Researchers estimated $185.3 million in workers’ wages and salaries went unreported to the state in 2019 because of worker misclassification and because of failures to fully report earnings of correctly classified workers.
Under state law, this type of wage theft is considered a misdemeanor, no matter the dollar amount, the report said.
“Considering that many employers see the fines and penalties associated with the crime — if they are ever caught in the first place — as simply ‘the cost of doing business,’ it seems unlikely that any meaningful change in labor practices will occur without upgrading wage theft to a felony,” they wrote.
The report called for making wage theft a felony in Rhode Island.
And Senate Majority Leader Michael J. McCaffrey, a Warwick Democrat, on Tuesday introduced a bill to do just that. Under the bill, wage theft would be a felony if the amount totals more than $1,500.
Last year, Attorney General Peter F. Neronha advocated for making wage theft and the misclassification of employees a felony.
“When employers cheat workers by failing to pay them the wages they are due, it’s theft, plain and simple,” Neronha said at the time. “Wage theft not only harms employees, it also deprives Rhode Island of tax revenue, which means taxpayers also pay the price. Both wage theft and misclassification are crimes that warrant felony treatment.”
Last year, the Senate passed a bill to make wage theft a felony, but it went nowhere in the House.

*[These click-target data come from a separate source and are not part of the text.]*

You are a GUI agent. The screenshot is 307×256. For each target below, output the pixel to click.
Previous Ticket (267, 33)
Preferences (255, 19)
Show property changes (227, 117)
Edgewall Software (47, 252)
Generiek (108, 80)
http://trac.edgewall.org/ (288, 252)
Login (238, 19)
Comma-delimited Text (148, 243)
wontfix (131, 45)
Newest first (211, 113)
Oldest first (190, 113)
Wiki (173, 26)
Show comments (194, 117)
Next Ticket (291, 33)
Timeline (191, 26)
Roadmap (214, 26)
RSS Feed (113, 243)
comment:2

Business groups came out in opposition to the legislation. For example, the Rhode Island Business Coalition urged legislators to reject the bill, citing the “chilling impact” it would have on employers who would be at risk of a felony charge for each classification of an independent contractor.
And the Rhode Island Society for Human Resource Management warned that the bill “would turn employers and HR professionals into felons for their unintentional violations of wage payment and worker classification laws.” The group’s legislative affairs director said the bill “would create new remedies to address a societal problem where existing remedies are more than sufficient.”
Patrick Crowley, secretary-treasurer for the Rhode Island AFL-CIO, disagreed, saying, “When it comes to a crime at a felony level, intent is important, and this is not going to punish people who do their paperwork wrong. This is going to punish people who intentionally try to steal from workers.”
Crowley said the union has known anecdotally that wage theft has been a problem for years in Rhode Island.
In the construction and janitorial industries, employers are misclassifying employees as independent contractors, denying them the opportunity to earn higher wages, workers’ compensation, and overtime pay, he said. In some cases, the victims of wage theft are undocumented residents who are afraid to stand up for themselves, he said.
“It’s called the gray economy,” he said. “You have legitimate businesses but around the edges, you may have people losing money through wage theft.”
To quantify the problem, the Rhode Island AFL-CIO secured a $25,000 grant from the Rhode Island Foundation for the report. The authors are Tom Juravich, a professor of labor studies and sociology at UMass Amherst and Russell Ormiston, a professor of economics at Allegheny College and president of the Institute for Construction Economic Research.
The report says misclassifying workers and underreporting wages and salaries lets employers evade required taxes and contributions to social insurance programs. And it estimates that payroll fraud cost Rhode Island taxpayers between $25.1 million and $54.4 million in 2019.
The report concludes that “multiple policy options hold considerable promise in restoring worker rights and ensuring greater justice in Rhode Island’s workplaces,” and it says, “The first would be to make wage theft a felony.”
Crowley said, “If someone breaks into a house and steals $1,500, that is a felony, but if a boss steals $1,500 from a working person, it is only a misdemeanor. If we can change that, that will send a message to unscrupulous employers.”